High doses or long-term use of trifluoperazine can cause a serious movement disorder that may not be reversible. The longer you use trifluoperazine, the more likely you are to develop this disorder, especially if you are a woman or an older adult.
Call your doctor at once if you have:
- uncontrolled muscle movements in your arms, legs, or face (chewing, lip smacking, frowning, tongue movement, blinking or eye movement);
- stiffness in your neck, tightness in your throat, trouble breathing or swallowing;
- feeling restless, jittery, or agitated;
- decreased night vision, tunnel vision, watery eyes, increased sensitivity to light;
- seizure (black-out or convulsions);
- jaundice (yellowing of the skin or eyes);
- low blood cell counts --fever, chills, mouth sores, skin sores, sore throat, cough, pale skin, easy bruising or bleeding, trouble breathing; or
- severe nervous system reaction --very stiff (rigid) muscles, high fever, sweating, confusion, fast or uneven heartbeats, tremors, feeling like you might pass out.
Common side effects may include:
- dizziness, drowsiness, tiredness;
- blurred vision;
- dry mouth, loss of appetite;
- sleep problems (insomnia);
- muscle weakness;
- itching or rash;
- missed menstrual periods; or
- breast swelling or discharge.
This is not a complete list of side effects and others may occur. Call your doctor for medical advice about side effects. You may report side effects to FDA at 1-800-FDA-1088.
What other drugs will affect trifluoperazine?
Taking trifluoperazine with other drugs that make you sleepy or slow your breathing can cause dangerous side effects or death. Ask your doctor before using opioid medication, a sleeping pill, a muscle relaxer, or medicine for anxiety or seizures.
Many drugs can affect trifluoperazine. This includes prescription and over-the-counter medicines, vitamins, and herbal products. Not all possible interactions are listed here. Tell your doctor about all your current medicines and any medicine you start or stop using.
Where can I get more information?
Your pharmacist can provide more information about trifluoperazine.

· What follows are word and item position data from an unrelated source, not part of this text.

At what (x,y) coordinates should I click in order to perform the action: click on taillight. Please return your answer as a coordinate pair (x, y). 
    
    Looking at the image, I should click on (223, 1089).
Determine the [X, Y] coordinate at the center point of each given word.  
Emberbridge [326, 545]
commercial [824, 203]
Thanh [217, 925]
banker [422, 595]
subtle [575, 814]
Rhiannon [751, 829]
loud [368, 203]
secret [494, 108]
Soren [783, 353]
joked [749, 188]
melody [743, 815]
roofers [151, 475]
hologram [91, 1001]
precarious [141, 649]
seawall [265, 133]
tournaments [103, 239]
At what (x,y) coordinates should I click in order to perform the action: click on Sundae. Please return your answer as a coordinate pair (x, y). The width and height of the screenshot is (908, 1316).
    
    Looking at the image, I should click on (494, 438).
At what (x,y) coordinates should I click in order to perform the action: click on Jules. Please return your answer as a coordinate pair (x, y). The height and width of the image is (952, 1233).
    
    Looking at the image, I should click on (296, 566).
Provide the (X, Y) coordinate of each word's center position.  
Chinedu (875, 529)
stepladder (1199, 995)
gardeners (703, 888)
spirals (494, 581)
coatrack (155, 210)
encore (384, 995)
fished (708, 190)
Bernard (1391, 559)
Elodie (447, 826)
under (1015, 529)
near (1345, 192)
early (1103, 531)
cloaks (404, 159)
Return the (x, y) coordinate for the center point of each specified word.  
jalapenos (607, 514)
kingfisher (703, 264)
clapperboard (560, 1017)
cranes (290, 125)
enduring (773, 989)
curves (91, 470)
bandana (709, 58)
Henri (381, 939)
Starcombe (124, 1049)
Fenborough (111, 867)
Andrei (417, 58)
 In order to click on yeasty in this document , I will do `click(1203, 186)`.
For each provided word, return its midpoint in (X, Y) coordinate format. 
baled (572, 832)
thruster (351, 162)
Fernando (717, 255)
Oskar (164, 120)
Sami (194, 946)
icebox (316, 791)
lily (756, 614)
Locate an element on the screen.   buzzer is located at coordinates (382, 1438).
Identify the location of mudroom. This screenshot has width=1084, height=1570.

Remember, keep this and all other medicines out of the reach of children, never share your medicines with others, and use this medication only for the indication prescribed.
Every effort has been made to ensure that the information provided by Cerner Multum, Inc. ('Multum') is accurate, up-to-date, and complete, but no guarantee is made to that effect. Drug information contained herein may be time sensitive. Multum information has been compiled for use by healthcare practitioners and consumers in the United States and therefore Multum does not warrant that uses outside of the United States are appropriate, unless specifically indicated otherwise. Multum's drug information does not endorse drugs, diagnose patients or recommend therapy. Multum's drug information is an informational resource designed to assist licensed healthcare practitioners in caring for their patients and/or to serve consumers viewing this service as a supplement to, and not a substitute for, the expertise, skill, knowledge and judgment of healthcare practitioners. The absence of a warning for a given drug or drug combination in no way should be construed to indicate that the drug or drug combination is safe, effective or appropriate for any given patient. Multum does not assume any responsibility for any aspect of healthcare administered with the aid of information Multum provides. The information contained herein is not intended to cover all possible uses, directions, precautions, warnings, drug interactions, allergic reactions, or adverse effects. If you have questions about the drugs you are taking, check with your doctor, nurse or pharmacist.